The opinions expressed in this article are the writer’s own and do not reflect the views of Her Campus.
America is breaking boundaries and long-held traditions with our vice-president-elect Kamala Harris, a Black and South-Asian woman. The first minority (and female) vice-president to take office, Harris is showing all of us that women can do it. But let’s not forget during these celebrations and ceremonies that it was Black and brown voters who put her there.

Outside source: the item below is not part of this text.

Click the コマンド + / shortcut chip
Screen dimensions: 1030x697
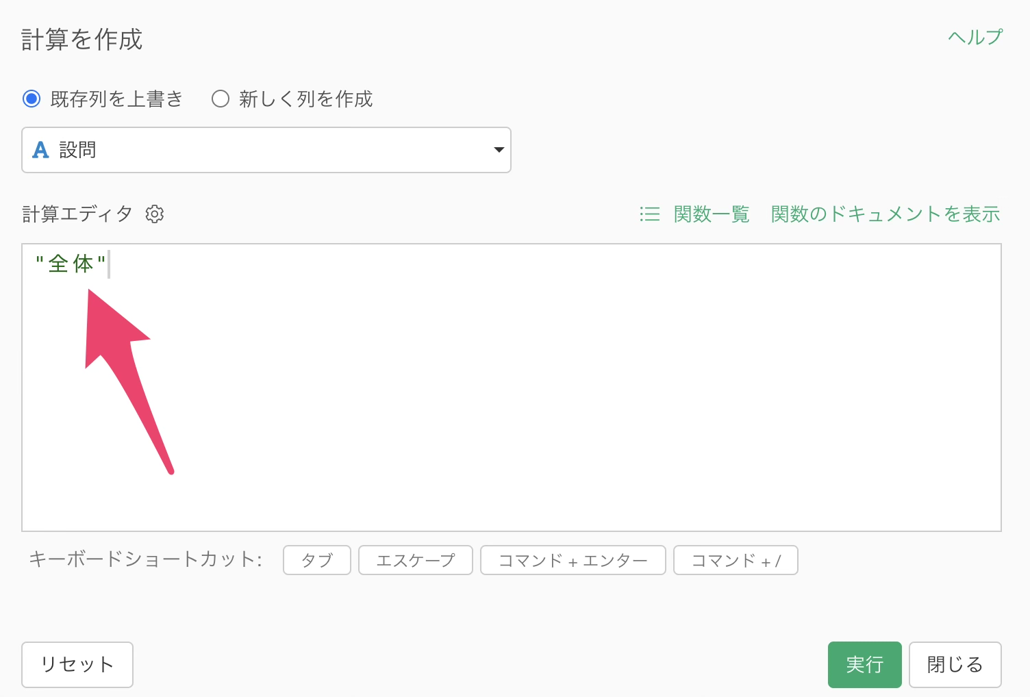736,560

As a Black woman who voted for the first time in this election, I’m happy to see the new representation in this election. I’m happy to see President Donald Trump leave office, which relieves a weight from my chest. I can finally breathe. My anxiety is slowly slipping away as the date for Joe Biden’s inauguration comes near. After four years, it finally seems like the fight – or at least the hardest part of it – is coming to a close. And we owe this to minority voters.
While I haven’t been involved in politics for that long, in these past four years I’ve learned how politics intersect with social injustices and the rights of minorities. In these past four years, President Trump has chipped away the rights of minority groups, from planning to defund Planned Parenthood to disallowing trans* individuals from serving in the military. President Trump has made it his goal to harm marginalized communities.

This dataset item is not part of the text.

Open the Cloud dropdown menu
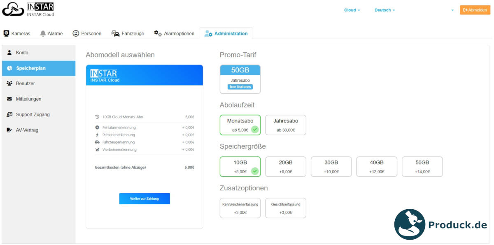The width and height of the screenshot is (494, 245). point(351,9)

So, to see these same communities vote him out — an irony in itself — made me so happy. I was happy to see these communities — ones he fought so hard to disenfranchise — take their sweet revenge and prove him wrong. But as media coverage of this new win continued, I became saddened to see more coverage focused on Harris becoming the first Black and South-Asain vice president than on the voters who put her there.

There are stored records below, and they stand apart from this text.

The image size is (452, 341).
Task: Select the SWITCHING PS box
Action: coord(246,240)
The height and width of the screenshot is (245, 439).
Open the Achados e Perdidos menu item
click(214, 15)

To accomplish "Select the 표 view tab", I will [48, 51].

I’m glad that media outlets are focusing on the diversity Harris brings to the White House. She’s breaking stereotypes and glass ceilings, letting everyone know that women – ahem, that Black women – can get it done. And while that’s great, why is there so much less focus on the Black and brown voters who got her there? She’s bringing diversity to the White House, because of diverse voters. Let’s not forget that.
The fact is: Black and brown voters should be thanked. They showed up in Philadelphia, Detroit, and Atlanta — three cities in key states that determined the outcome of this election. Without them, I’m not sure if Biden would be our next president.
But we should also thank the Black and Brown voters in South Carolina who made Joe Biden the Democratic presidential nominee. We should thank Black politicians such as Stacy Abrams who registered more than 800,000 voters in Georgia. We should thank Latinx and Native voters who showed up in Arizona and Nevada.
Our votes deserve the same spotlight as the newly elected officials we voted in. I’m tired of people forgetting that. I’m tired of people underestimating the power of minority voters. I’m tired of not getting my thanks.
Here’s the great thing about democracy: it lets the people speak and decide. The people have spoken, and have chosen a new group of leaders who’ll turn this country into what they see fit. It was the people — the Black and brown voters — who took the first step to heal the divide in our country. It wasn’t Biden or Harris, but our Black and brown communities. So, let’s give them our thanks. Let’s repost them on social media, or write an article about them (as I’m doing now). Show them appreciation, because they deserve it. We owe them our thanks.